Keywords: HPTLC, Drotaverine, Stability-indicating, Estimation, Tablet, Validation

INTRODUCTION: Drotaverine (DRO) Fig. 1 is an anti-spasmodic medication that acts by inhibiting phosphodiesterase-4 (PDE₄), an enzyme that breaks down cyclic adenosine monophosphate (cAMP). PDE₄ inhibition causes an increase in cAMP, which causes smooth muscle relaxation ¹.

It is a benzylisoquinoline derivative that's chemically identical to papaverine; however, it has stronger antispasmodic properties than papaverine. DRO was used to manage gastrointestinal illnesses, biliary dyskinesia, and vasomotor diseases linked with smooth muscle spasms, among other spastic ailments.

It is also being studied for dysmenorrhea, abortion, and labour augmentation. DRO has become popular in treating benign prostatic hyperplasia, para-influenza and avian influenza viruses in recent years ². The FDA, the European Medicines Agency and Health Canada have all rejected DRO.

It is legal to use it as oral pills or intramuscular injections in Thailand ³. In-vitro, DRO acts like voltage-dependent L-type calcium channel blockers, suggesting that it may have minimal allosteric calcium channel blocking characteristics. DRO is used to treat cholecystitis, gallbladder diseases, and gastrointestinal and genitourinary smooth muscle spasms. It improves cervical dilatation and relieves visceral spasms ⁴. In recent studies, low levels of cAMP have been linked to brain carcinogenesis, prompting the development of PDE₄ inhibitors as possible anticancer treatments. DRO inhibited the growth of numerous human tumour cell lines and non-malignant murine fibroblasts in-vitro ⁵.
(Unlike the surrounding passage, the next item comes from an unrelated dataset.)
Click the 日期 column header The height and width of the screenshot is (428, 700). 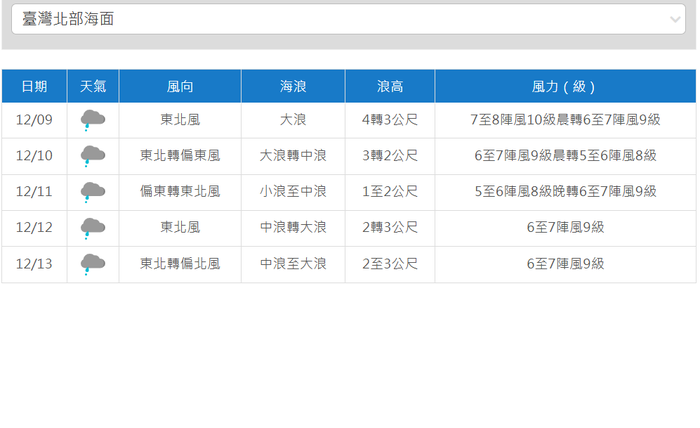[34, 87]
FIG. 1: STRUCTURE OF DROTAVERINE HYDROCHLORIDE

All of the foregoing, especially the HPTLC technique, where Rf values were found to be extremely variable and no specialized degradation has yet been evaluated under moisture, sunlight, oxidative stress, acidic environment, and alkaline settings. The current research focuses only on a significantly improved HPTLC-based exact, accurate and specific approach for DRO identification in the presence of degradation constituents employing densitometric detection.

MATERIALS AND METHODS:

Chemicals: DRO of pharmaceutical quality (100.85% w/w pure) was acquired as a gracious gift sample from Yarrow Pharma Chem Pvt. Ltd., Mumbai, Maharashtra, India. Merck Specialties Pvt. Ltd., Mumbai, Maharashtra, India, provided analytical quality reagents, solvents and chemicals.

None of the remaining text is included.